Risk for Myeloid Neoplasms After Chimeric Antigen Receptor T-cell Therapy

Risk for Myeloid Neoplasms After CAR T-Cell Therapy

Myeloid neoplasms (MNs) after chimeric antigen receptor (CAR) T-cell therapy are a frequent topic for discussion among clinicians and regulators, as these therapies see increasing use for hematologic malignancies. Given the potential for prolonged survival and subsequent toxicities with CAR T therapies, understanding their long-term adverse effects has become a priority. However, there remain uncertainties about patient counseling, risk stratification, and potential surveillance strategies. In a research letter published in JAMA Oncology, Mark Gurney, MB, BCh, BAO, and colleagues shared results from an analysis of incidence and factors associated with post-CAR T MN events among patients with lymphoproliferative disorders or multiple myeloma who received CAR T between June 2016 and December 2021. Post-CAR T MNs occurred in 4% of patients at 1 year, 6% at 2 years, and 9% at 3 years. The authors found that older age, lower hemoglobin level, and lower platelet count were associated with post-CAR T MNs, suggesting that these factors may be used to stratify MN risks occurring in patients after CAR T and to guide counseling and surveillance strategies.

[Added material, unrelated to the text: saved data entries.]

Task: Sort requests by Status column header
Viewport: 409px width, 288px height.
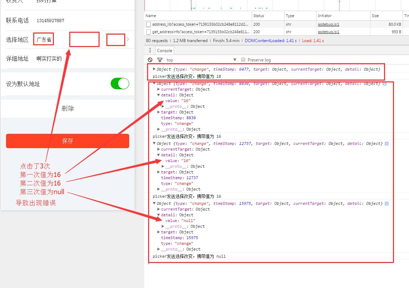Action: click(x=268, y=16)
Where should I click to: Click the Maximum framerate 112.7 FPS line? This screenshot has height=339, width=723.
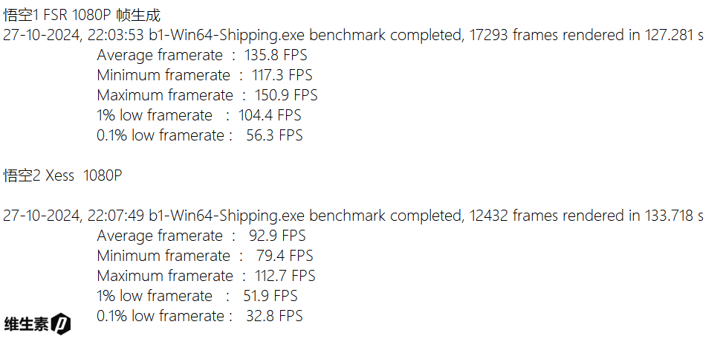(206, 276)
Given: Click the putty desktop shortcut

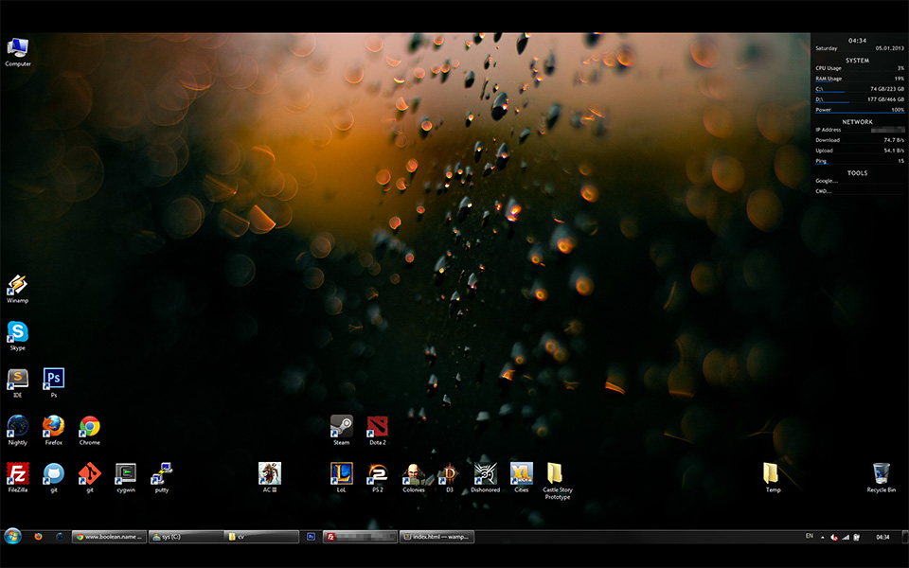Looking at the screenshot, I should 162,473.
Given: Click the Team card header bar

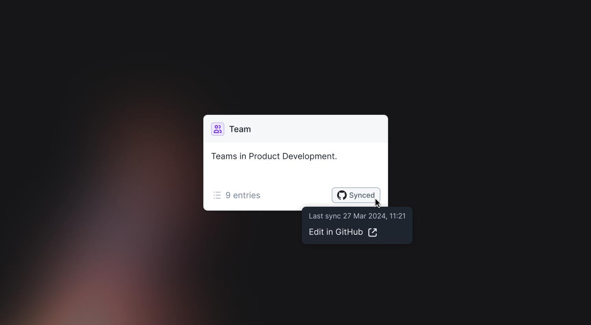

In a subsequently published JAMA Oncology research letter, Ryan Storgard, MSc, and colleagues reported similar results from a retrospective cohort study designed to assess whether there is a disproportional increase in second primary malignant neoplasms (SPMNs) and T-cell malignant neoplasms (TCMNs) after CAR T therapy. Their analysis included adverse event reports of 84 55 patients treated with CAR T therapy from the US Food and Drug Administration Adverse Event Reporting System database between September 2017 and September 2023. SPMNs were reported in 4.6% of patients, and more than half were MNs. A disproportional increase in SPMNs and TCMNs was reported for patients treated with CAR T therapy, but the authors noted that this increase may not be a direct result of CAR T, given the likelihood of prior tumorigenic therapies among these patients.

 

High level

The authors of both letters cautioned that MNs after CAR T-cell therapy should be interpreted in the context of the substantial treatment burden among patients receiving these therapies and could not be directly attributed to CAR T exposure because of prior cytotoxic therapies. It remains to be established whether these cases are causally associated with genetically modified CAR T. The observations from these analyses cannot be ignored but should be validated in larger multicenter or registry-based studies before widespread policy changes are made.

 

Ground level

Overall, the lower number of reported cases suggests a favorable risk-benefit ratio still exists despite the observed potential for MNs after CAR T-cell therapy. Decisions regarding CAR T therapies must be made on an individual basis, and additional monitoring may be appropriate for those with advanced age, low hemoglobin level, and/or low platelet count.